TORONTO — “Never Have I Ever” star Maitreyi Ramakrishnan is among the Canadians on Time magazine’s 100 Next list.
Comedy star Mindy Kaling, who co-created Netflix’s “Never Have I Ever,” wrote the profile of the Tamil-Canadian teen in the newly released issue.
Ramakrishnan is from Mississauga, Ont., and plays the leading role of a first-generation Indian-American dealing with the death of her father and the hormone-fuelled challenges of adolescence.
The 19-year-old auditioned for the part in the coming-of-age comedy series after seeing an open casting call Kaling had posted on social media.
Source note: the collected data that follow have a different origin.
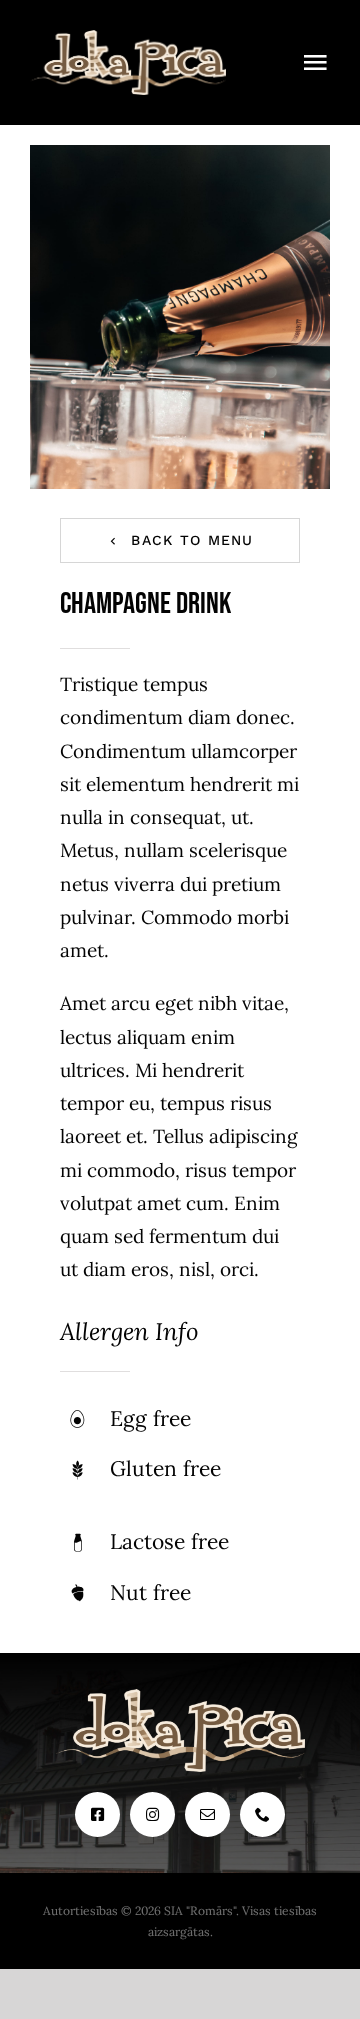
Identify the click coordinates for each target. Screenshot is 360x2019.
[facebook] (97, 1814)
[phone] (262, 1814)
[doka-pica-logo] (128, 39)
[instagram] (152, 1814)
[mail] (207, 1814)
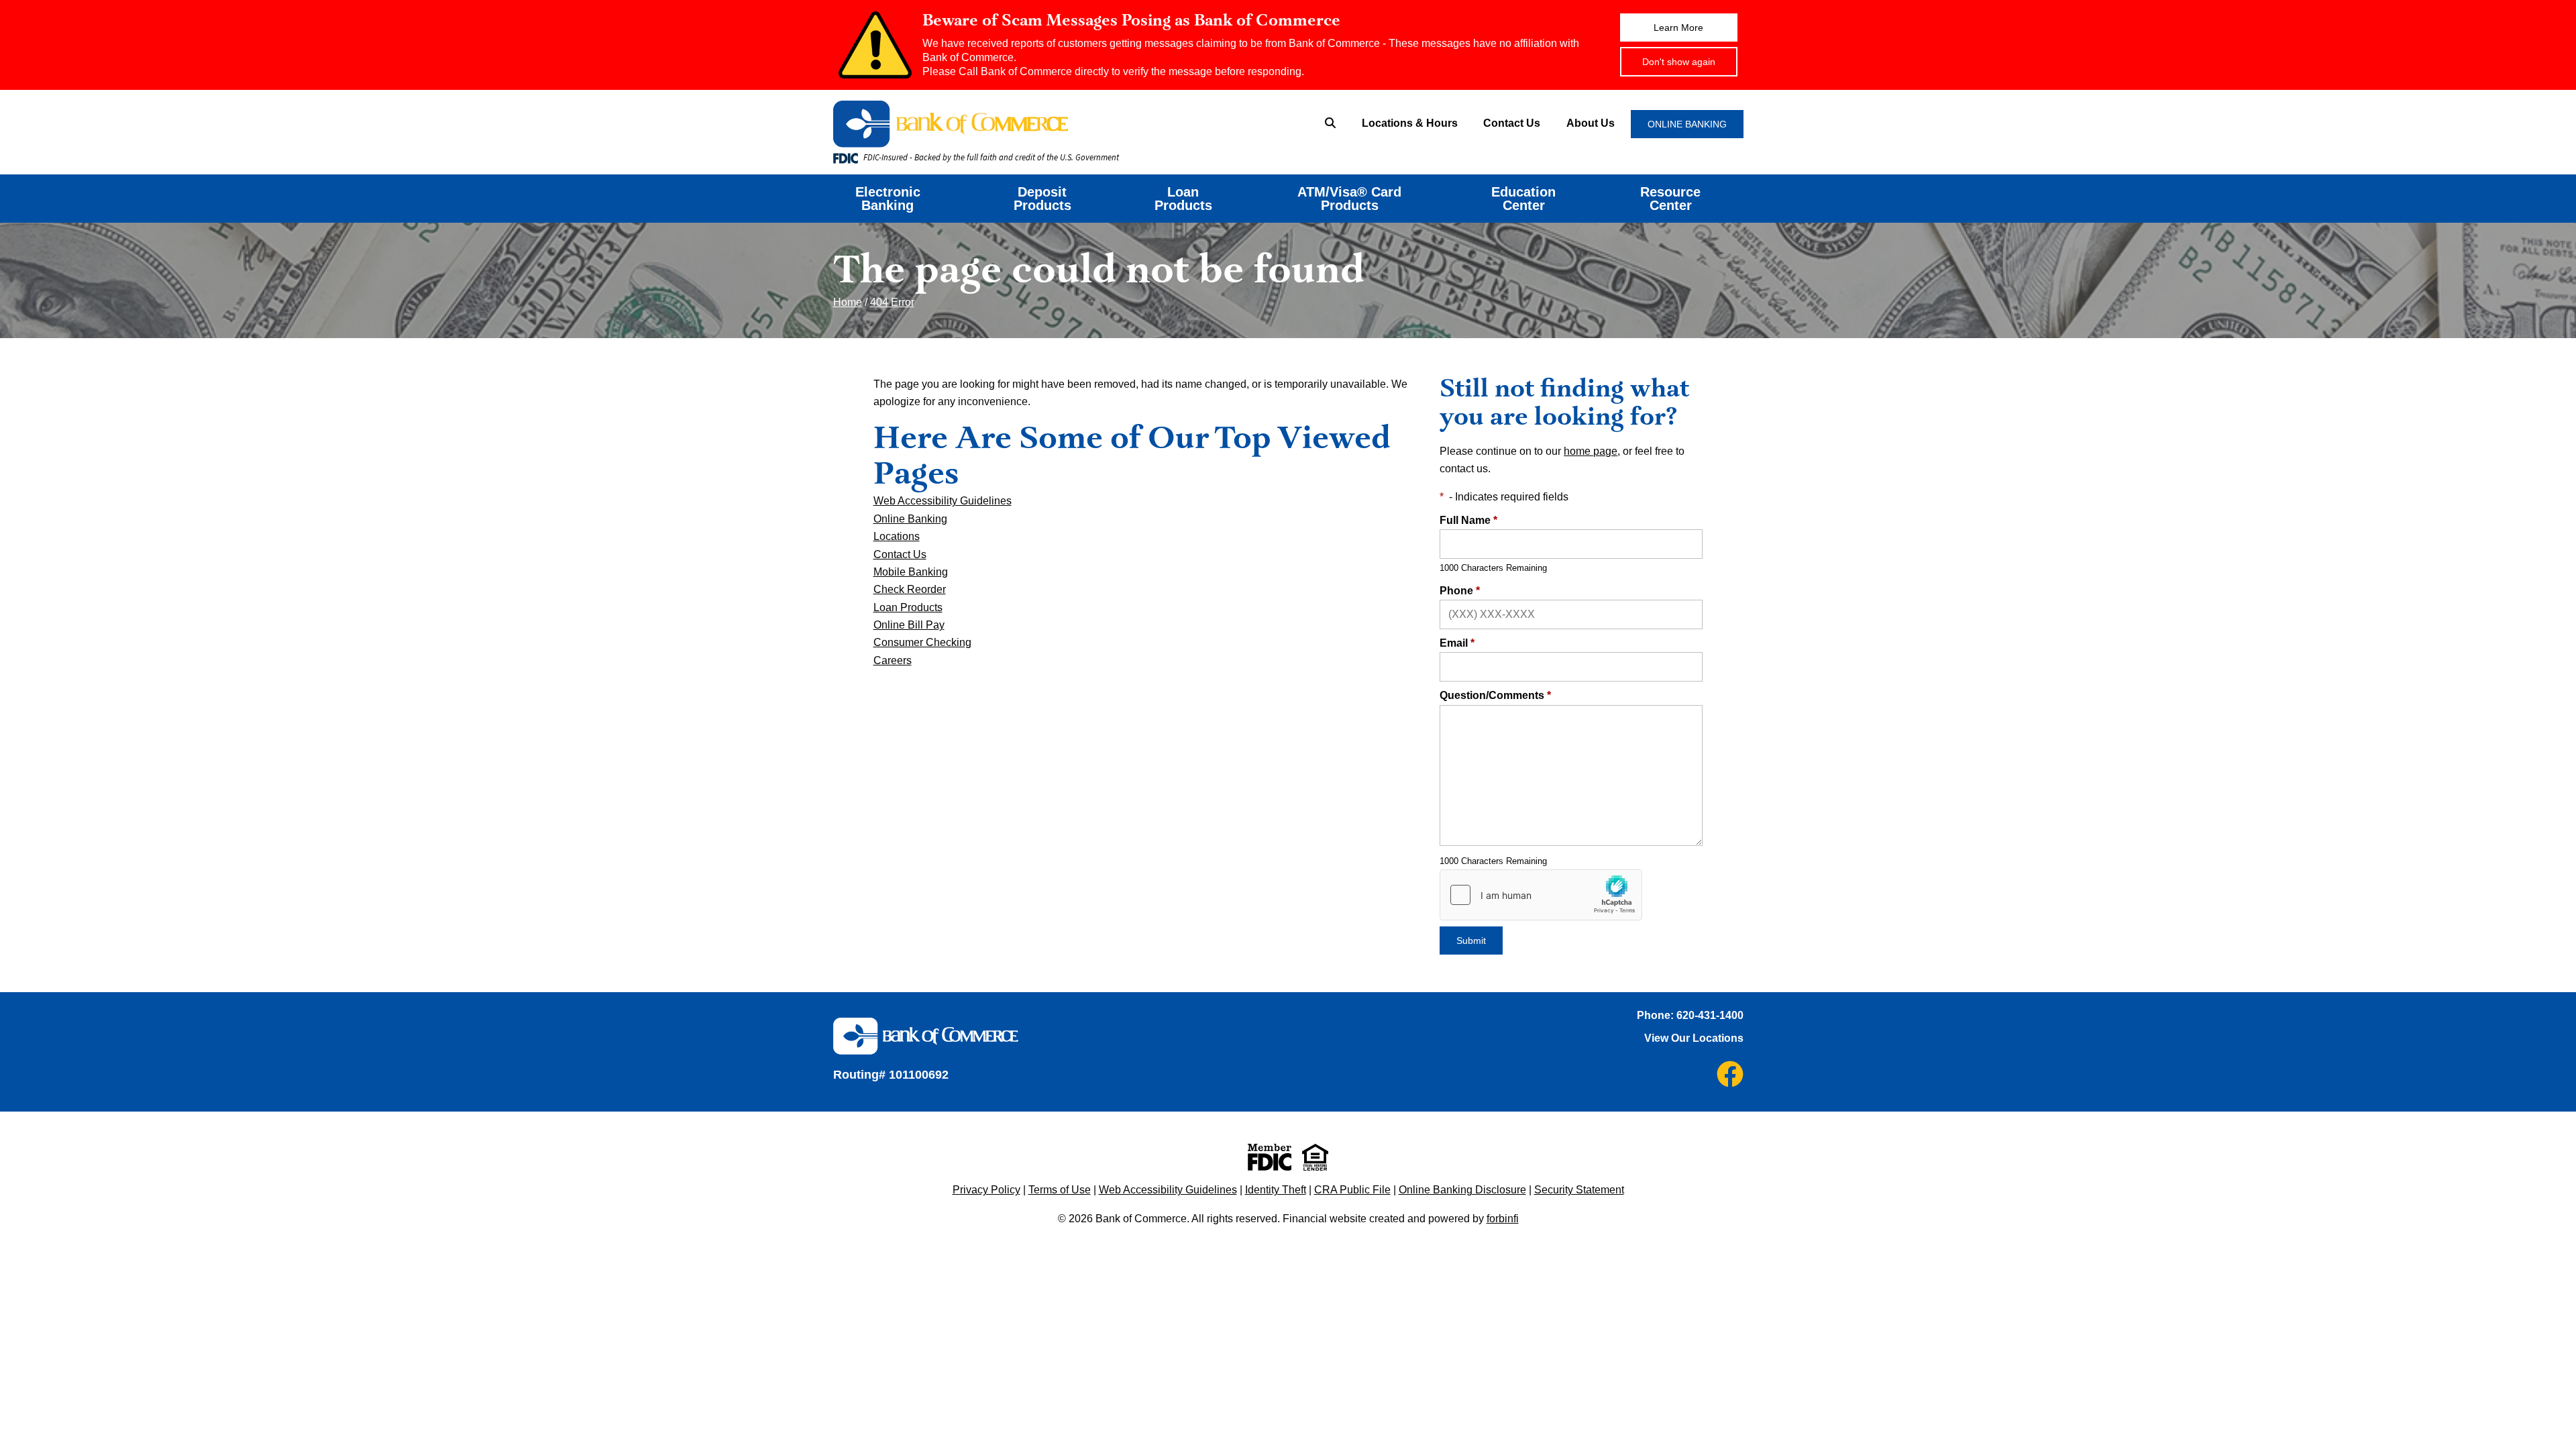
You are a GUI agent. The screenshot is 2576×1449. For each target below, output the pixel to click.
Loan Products (1183, 198)
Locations (896, 536)
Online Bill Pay (909, 625)
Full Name (1468, 520)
Ramakrishnan beat out some 15,000 auditioners and recently got an Independent Spirit Award nomination for her performance.
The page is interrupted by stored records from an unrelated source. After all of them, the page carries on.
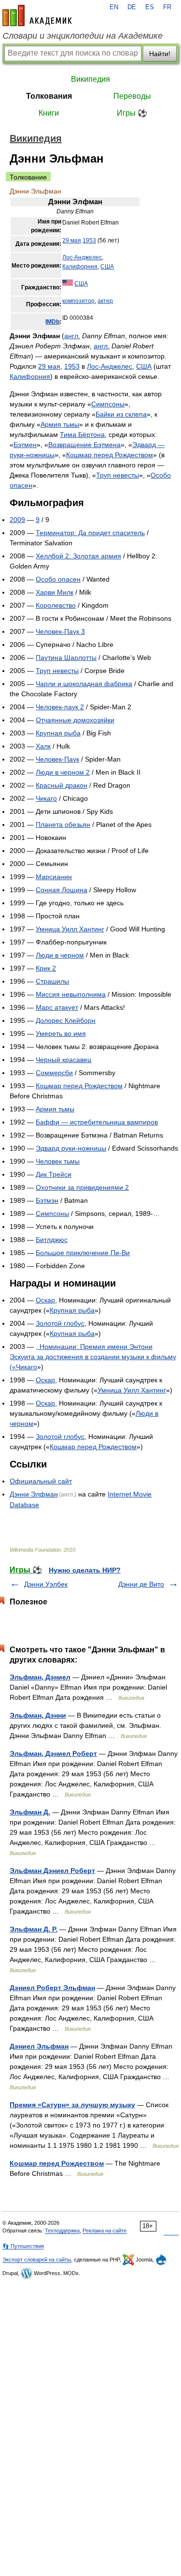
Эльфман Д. (30, 1812)
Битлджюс (52, 1239)
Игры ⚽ (132, 113)
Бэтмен (25, 445)
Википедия (90, 79)
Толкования (49, 96)
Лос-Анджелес (82, 257)
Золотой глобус (60, 1323)
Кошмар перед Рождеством (109, 455)
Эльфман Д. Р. (33, 1929)
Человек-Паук (57, 759)
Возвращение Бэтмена (84, 445)
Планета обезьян (63, 824)
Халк (43, 746)
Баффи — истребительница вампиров (97, 1122)
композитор (78, 301)
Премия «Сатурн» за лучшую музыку (72, 2105)
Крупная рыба (58, 733)
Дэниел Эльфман (39, 2046)
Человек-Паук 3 (60, 631)
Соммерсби (54, 1073)
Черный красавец (63, 1059)
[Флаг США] (67, 283)
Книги (49, 113)
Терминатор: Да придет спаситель (90, 533)
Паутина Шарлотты (66, 657)
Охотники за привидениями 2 (82, 1187)
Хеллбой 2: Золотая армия (78, 556)
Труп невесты (117, 475)
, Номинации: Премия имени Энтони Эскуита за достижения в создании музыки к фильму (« (93, 1357)
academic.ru (37, 15)
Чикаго (46, 798)
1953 (89, 240)
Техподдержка (62, 2230)
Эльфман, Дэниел (40, 1677)
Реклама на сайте (104, 2230)
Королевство (56, 605)
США (107, 266)
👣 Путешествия (23, 2246)
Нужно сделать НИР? (85, 1570)
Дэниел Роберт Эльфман (52, 1988)
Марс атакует (57, 1007)
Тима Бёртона (82, 434)
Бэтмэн (47, 1200)
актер (105, 301)
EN (114, 7)
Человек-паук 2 (60, 707)
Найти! (159, 54)
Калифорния (79, 266)
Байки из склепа (121, 414)
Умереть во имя (61, 1033)
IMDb (52, 321)
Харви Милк (54, 592)
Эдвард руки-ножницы (71, 1148)
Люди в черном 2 (63, 772)
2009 (17, 520)
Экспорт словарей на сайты (36, 2259)
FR (167, 7)
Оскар (45, 1300)
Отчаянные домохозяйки (75, 720)
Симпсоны (108, 404)
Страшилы (52, 981)
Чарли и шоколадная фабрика (84, 684)
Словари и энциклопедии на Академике (82, 36)
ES (149, 7)
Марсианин (54, 877)
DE (131, 7)
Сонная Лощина (61, 890)
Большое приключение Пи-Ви (83, 1253)
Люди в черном (60, 955)
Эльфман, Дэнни (38, 1715)
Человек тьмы (58, 1161)
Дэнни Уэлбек (46, 1584)
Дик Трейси (53, 1174)
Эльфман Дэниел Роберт (52, 1870)
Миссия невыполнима (71, 994)
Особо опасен (58, 579)
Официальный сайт (41, 1481)
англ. (72, 336)
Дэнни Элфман (34, 1494)
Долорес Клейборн (66, 1020)
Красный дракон (61, 785)
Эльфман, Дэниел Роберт (53, 1753)
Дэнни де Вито (141, 1584)
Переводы (132, 96)
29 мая (71, 240)
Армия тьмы (60, 424)
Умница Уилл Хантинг (70, 929)
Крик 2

Also on the Time 100 Next list is Canadian-raised Apoorva Mehta, founder and CEO of grocery delivery company Instacart, and climate journalist Julian Brave NoiseCat, whose website says he is a member of the Canim Lake Band Tsq’escen and a descendant of the Lil’Wat Nation of Mount Currie in British Columbia.
Ramakrishnan made the “Phenoms” section of the list, which is an expansion of the magazine’s flagship Time 100 franchise that highlights emerging leaders. The profiles are written by Time 100 alumni.
Kaling wrote that Ramakrishnan is a “gifted comic actress” who “has an activist’s heart and wants to use her platform to help others.”
“What’s most extraordinary about Maitreyi is that when you’re with her, you think you’re simply talking to a cool, smart teenager, but later, when you see her work onscreen, you realize you were actually interacting with a great artist at the beginning of her journey,” Kaling wrote.
“Thank you for seeing me as I am,” Ramakrishnan tweeted to Kaling after the list was revealed Wednesday.
In a video on the Time website, Ramakrishnan says she feels “a sense of responsibility to take strong roles that have actual character and story to them.”
“All genres are great, but it just matters about the actual character depth and what the project is trying to say to audiences.”